滅亡

巴金の中編小説にして処女作。彼がフランス滞在中に書き上げた。もともと発表の予定は無く、親しい者だけに読んでもらうつもりで原稿を上海に送ったところ、雑誌「小説月報」に採用され、彼の生涯に渡る作家生活の幕開けを作った。
物語は、知識人青年の杜大心が、愛や幸せや革命への希望を打ち砕かれて滅亡するまでを描く。杜大心のモデルは巴金本人であり、当時の彼の苦しみが作中にも反映されている。
 巴金の素晴らしさは、愛を大きなスケールで語るところだと思う。単なる男女個人の恋愛にとどまらず、隣人愛とか、兄弟愛とか、人類愛とか、作品の根底にはいつも愛があって、愛するがゆえの苦しみも沢山描かれる。
 杜大心は、彼の思想を愛したために殉死した隣人へ報いるため、彼を愛してくれる女性を振りきり、死を選択する。彼の死に対し、女性はまた愛で報いる。作中の死は不自由な社会による無慈悲なものだけれど、だからこそ精一杯に愛を選択する人々の生き様は美しく、また悲しい。

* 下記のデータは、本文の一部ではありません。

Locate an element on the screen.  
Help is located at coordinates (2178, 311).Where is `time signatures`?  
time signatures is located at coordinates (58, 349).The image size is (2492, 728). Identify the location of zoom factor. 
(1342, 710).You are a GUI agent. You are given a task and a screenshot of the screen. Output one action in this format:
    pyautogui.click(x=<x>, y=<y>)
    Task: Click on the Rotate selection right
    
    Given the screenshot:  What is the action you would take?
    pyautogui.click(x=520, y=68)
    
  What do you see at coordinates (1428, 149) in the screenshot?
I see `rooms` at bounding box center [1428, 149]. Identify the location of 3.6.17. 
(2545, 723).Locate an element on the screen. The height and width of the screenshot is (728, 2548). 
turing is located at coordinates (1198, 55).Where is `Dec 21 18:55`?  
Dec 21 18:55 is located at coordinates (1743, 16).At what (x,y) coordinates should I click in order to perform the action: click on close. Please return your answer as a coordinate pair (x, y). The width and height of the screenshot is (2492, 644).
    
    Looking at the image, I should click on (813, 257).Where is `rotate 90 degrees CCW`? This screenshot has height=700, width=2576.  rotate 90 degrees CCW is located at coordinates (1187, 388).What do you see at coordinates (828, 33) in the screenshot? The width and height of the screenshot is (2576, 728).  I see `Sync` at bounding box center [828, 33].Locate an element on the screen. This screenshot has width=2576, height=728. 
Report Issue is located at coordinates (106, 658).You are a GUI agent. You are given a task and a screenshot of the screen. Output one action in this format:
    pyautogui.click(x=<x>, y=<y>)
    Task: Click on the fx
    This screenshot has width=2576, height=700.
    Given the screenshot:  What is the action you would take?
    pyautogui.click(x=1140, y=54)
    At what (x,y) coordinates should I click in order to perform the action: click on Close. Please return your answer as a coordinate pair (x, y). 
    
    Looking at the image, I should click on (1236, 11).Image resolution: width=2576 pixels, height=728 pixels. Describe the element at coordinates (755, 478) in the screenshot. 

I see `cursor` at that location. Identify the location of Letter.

 とにかく読んでいて苦しくなる作品ではある。特に血気盛んな若い頃とかにこういうのを読んでしまうと、理想の社会の有り様とか、愛と憎しみの正体とか、そういった人生のままならないことについて深く考え込まされてしまうのは間違いない。まあそんな力がみなぎっている作品。社会とか人間の捉え方には大きな理想を抱きすぎていて、そこがちょっと青臭くもあるけれど、巴金は郁達夫や郭沫若みたいに変なひねくれ方をしていないので笑、すんなり読めると思う。

 悲しいことに翻訳は滅茶苦茶古いものしか残ってない。たまたま古書店で見つけたので、買って読んでみた。ちなみに本作は「死去的太陽」「新生」と会わせて革命三部曲とも呼ばれる。是非新訳として刊行して欲しいものだ。